■ Objective
Below are some items. Copy out the lines between the one holding "The width and height of the screenshot is (1801, 1013)." and the one holding "(x=27, y=994)", both ends included, without changing a character.

■ Data listing
* Start *

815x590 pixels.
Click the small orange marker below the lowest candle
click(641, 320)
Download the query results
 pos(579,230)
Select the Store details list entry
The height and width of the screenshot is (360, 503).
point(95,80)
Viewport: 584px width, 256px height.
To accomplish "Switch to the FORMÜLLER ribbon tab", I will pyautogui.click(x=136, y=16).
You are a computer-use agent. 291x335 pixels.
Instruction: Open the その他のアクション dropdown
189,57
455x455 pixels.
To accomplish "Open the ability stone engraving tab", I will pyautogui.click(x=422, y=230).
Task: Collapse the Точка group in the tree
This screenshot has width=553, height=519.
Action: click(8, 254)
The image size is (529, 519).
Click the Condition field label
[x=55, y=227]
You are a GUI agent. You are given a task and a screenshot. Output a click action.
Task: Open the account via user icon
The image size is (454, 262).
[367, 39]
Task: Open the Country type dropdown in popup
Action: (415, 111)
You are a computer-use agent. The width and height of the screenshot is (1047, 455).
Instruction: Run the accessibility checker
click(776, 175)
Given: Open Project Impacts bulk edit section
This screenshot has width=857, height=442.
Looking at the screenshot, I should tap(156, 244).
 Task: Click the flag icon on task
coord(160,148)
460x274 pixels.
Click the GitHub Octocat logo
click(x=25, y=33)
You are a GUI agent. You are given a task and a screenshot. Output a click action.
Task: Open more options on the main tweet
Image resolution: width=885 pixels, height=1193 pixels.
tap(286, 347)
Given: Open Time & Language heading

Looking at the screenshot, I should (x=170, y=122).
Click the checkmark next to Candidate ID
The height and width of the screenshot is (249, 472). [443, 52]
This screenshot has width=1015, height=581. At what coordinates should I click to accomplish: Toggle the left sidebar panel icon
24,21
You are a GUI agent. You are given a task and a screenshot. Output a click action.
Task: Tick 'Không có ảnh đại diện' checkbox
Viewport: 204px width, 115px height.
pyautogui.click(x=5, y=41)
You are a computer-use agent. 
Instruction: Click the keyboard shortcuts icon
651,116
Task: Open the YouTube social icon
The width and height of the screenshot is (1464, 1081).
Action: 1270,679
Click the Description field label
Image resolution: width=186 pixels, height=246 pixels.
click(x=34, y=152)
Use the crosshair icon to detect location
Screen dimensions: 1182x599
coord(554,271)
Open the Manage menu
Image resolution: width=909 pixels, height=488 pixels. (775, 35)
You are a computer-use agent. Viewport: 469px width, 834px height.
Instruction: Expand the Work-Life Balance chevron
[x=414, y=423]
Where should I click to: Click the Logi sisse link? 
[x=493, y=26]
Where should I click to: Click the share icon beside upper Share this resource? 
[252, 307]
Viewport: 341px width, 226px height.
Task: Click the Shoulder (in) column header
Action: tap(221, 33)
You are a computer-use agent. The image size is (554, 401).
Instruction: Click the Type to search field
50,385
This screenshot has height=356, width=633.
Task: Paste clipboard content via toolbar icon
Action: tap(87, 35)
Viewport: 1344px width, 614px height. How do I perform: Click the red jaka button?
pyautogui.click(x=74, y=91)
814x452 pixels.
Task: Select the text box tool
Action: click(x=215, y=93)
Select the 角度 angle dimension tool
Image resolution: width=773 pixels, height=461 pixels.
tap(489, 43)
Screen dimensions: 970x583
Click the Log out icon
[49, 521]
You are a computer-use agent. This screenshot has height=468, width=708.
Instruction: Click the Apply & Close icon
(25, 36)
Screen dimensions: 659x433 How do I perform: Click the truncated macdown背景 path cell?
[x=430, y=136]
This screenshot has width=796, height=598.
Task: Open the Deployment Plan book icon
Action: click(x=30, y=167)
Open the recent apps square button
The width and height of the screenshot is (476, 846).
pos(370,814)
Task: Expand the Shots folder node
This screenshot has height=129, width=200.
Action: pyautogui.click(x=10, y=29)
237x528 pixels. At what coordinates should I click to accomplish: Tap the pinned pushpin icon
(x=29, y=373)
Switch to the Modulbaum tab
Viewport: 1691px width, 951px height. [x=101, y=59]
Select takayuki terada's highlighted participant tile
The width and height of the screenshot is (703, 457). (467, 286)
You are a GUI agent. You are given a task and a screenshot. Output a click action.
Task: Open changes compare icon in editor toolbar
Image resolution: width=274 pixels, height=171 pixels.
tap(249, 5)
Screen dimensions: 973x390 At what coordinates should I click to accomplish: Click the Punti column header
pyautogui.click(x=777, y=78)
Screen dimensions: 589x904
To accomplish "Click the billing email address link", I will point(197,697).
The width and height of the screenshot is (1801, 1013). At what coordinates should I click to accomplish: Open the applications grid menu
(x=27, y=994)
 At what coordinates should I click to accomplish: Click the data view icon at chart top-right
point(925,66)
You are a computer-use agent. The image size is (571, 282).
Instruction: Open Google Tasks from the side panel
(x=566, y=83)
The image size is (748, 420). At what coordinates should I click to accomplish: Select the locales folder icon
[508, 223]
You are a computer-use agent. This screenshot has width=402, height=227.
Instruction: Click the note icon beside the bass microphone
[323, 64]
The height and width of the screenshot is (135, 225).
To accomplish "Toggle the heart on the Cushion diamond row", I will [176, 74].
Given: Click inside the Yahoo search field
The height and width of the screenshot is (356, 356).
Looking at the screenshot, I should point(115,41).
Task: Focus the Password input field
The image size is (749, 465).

* End *

■ Exercise response
The width and height of the screenshot is (1801, 1013). At what coordinates should I click to accomplish: Open the applications grid menu
(x=27, y=994)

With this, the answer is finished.